When the seeds germinate, plant the seedlings where it will receive full sun. When growing sage, it requires temperatures of 65F degrees. Water the soil slightly damp.
The seedlings need a bed of well-drained soil. Work in a handful of bone meal twice during the summer for the growing sage.
The fastest way to start growing sage is to purchase in pots from the garden center. After the danger of frost has past, in one quick stop at the garden shop, you can have sage in the bag! This might take away the fun of getting your hands dirty, but it is a time saving direction to go. You can plant the store bought sage directly in the garden.

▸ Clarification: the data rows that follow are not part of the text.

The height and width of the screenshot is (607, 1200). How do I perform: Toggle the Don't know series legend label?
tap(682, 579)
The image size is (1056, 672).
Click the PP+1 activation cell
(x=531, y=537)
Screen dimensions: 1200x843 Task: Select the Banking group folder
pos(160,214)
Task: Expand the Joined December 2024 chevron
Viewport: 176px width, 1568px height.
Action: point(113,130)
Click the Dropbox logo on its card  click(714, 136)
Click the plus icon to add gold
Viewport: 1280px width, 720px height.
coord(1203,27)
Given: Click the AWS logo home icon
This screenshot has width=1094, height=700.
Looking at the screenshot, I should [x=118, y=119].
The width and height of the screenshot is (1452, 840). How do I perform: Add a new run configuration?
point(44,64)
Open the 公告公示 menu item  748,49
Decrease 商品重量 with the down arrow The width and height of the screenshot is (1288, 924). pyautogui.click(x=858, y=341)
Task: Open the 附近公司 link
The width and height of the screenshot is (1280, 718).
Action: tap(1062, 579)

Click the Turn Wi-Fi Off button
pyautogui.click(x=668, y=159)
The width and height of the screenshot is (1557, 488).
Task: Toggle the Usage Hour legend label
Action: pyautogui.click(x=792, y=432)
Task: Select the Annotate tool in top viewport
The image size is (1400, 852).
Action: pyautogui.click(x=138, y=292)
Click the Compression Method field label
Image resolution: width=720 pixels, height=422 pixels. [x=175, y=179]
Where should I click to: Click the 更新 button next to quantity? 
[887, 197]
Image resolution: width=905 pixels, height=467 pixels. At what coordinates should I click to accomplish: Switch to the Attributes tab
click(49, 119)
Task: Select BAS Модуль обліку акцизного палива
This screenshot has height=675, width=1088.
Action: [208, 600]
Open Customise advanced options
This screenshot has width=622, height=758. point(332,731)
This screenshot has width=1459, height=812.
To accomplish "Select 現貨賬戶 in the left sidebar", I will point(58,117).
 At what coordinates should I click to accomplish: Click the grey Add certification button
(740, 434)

In an area that has a shallow water table, growing sage can be undertaken in raised beds or containers. Protect the plants from extreme weather conditions.
Harvest sage leaves just before the plant starts to flower. To harvest, clip the leaves, leaving about half of the foliage on each branch.
To dry sage, spread the leaves out on a window screen in a ventilated area away from direct sunlight. The dried leaves can be stored in jars or zip-lock storage bags.
When growing sage, you may notice the plants becoming "woody" after a few years. It is time to turn over a new leaf. You can plant from cuttings or start over with seed. If you allow your growing sage plants to flower and set seed, they will self-sow and do the job for you.
Growing sage benefits
The health benefits of growing sage have been handed down to us from ancient wisdom. Sage herbal tea is a safe stimulant that is used to treat many ailments. It also promotes healthy gums and cleans teeth. Sage tea compresses help to get rid of headaches. Cold sage tea helps with hot flashes during menopause for women.
A Thanksgiving feast would not be complete without turkey and dressing flavored with sage. The herb is now used year round in poultry seasoning. The list is endless of foods that are seasoned to perfection with the addition of this tasteful herb.
Every good cook knows a kitchen is not complete without the addition of sage. Do not leave sage out in the cold! Growing sage deserves a spot in every herbal garden.